The Girl He Left Behind is a 1956 American romantic comedy film starring Tab Hunter and Natalie Wood. The supporting cast includes Jim Backus, Alan King, James Garner, and David Janssen. The film was written by Guy Trosper and directed by David Butler, and was filmed at Fort Ord, California. For both Garner and King, it was their third movie.

Plot

Andy Schaeffer is a spoiled mama's boy who usually gets his way. He breezes through college, while girlfriend Susan Daniels works hard at a job to pay for her education. She isn't sure where their relationship is going. Andy's grades begin to worsen, and he's being drafted by the army. Andy reports for basic training at Fort Ord, making it clear to everybody there that he'd rather be anyplace else.

Cast
 Tab Hunter as Private / Corporal Andy Schaeffer
 Natalie Wood as Susan
 Jessie Royce Landis as Mrs. Schaeffer
 Jim Backus as Sergeant Hanna
 Murray Hamilton as Sergeant Clyde
 Henry Jones as Hanson
 Alan King as Majors
 James Garner as Preston
 David Janssen as Captain Genaro

Production
Marion Hargrove had a huge success with his book See Here Private Hargrove which sold 3,500,000 copies. Warner Bros. approached him to see if he would write a story about a draftee in the army in peacetime.

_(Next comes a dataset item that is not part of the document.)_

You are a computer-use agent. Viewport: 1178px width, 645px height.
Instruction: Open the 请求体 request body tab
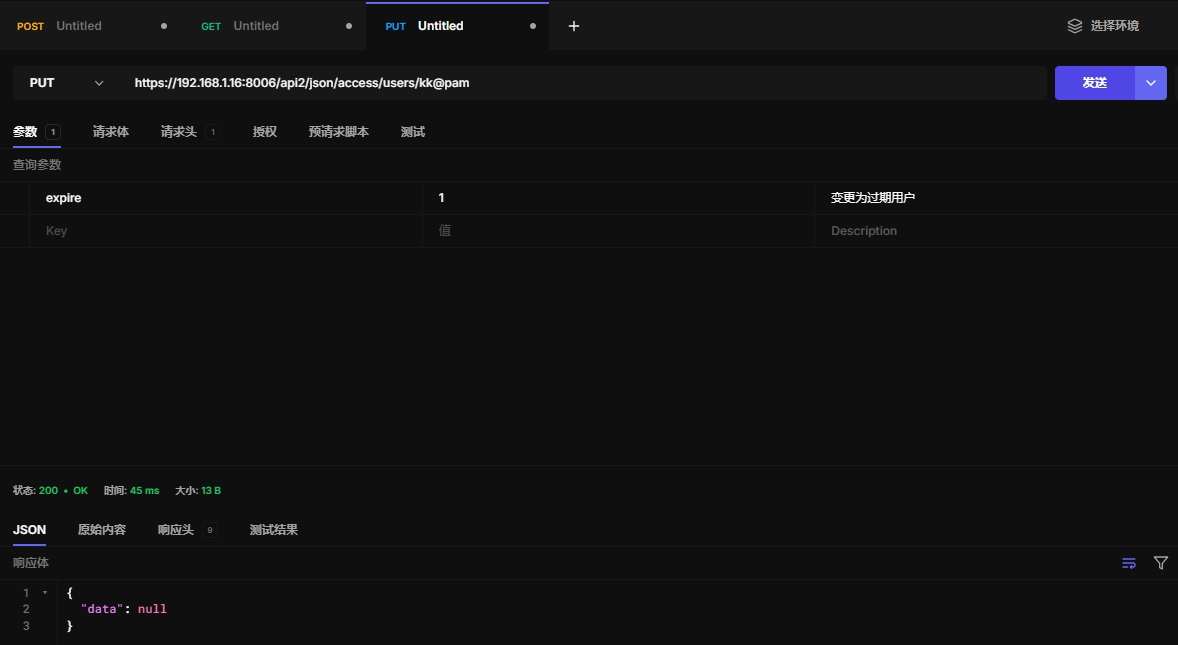(111, 132)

Hargrove agreed but wanted the story to be accurate, as he had left the army in 1945. He arranged through Warners to undertake enlistment and some basic training at Fort Ord. Hargrove told Warners he had enough material for the book. The studio paid him to write the novel and retained only the screen rights.

The novel was published in 1956. Hargrove wanted to call it All Quiet in the Third Platoon, but Warners preferred The Girl He Left Behind.

Tab Hunter and Natalie Wood had appeared in The Burning Hills together, and Warner Bros. was keen to build them into an on-screen team.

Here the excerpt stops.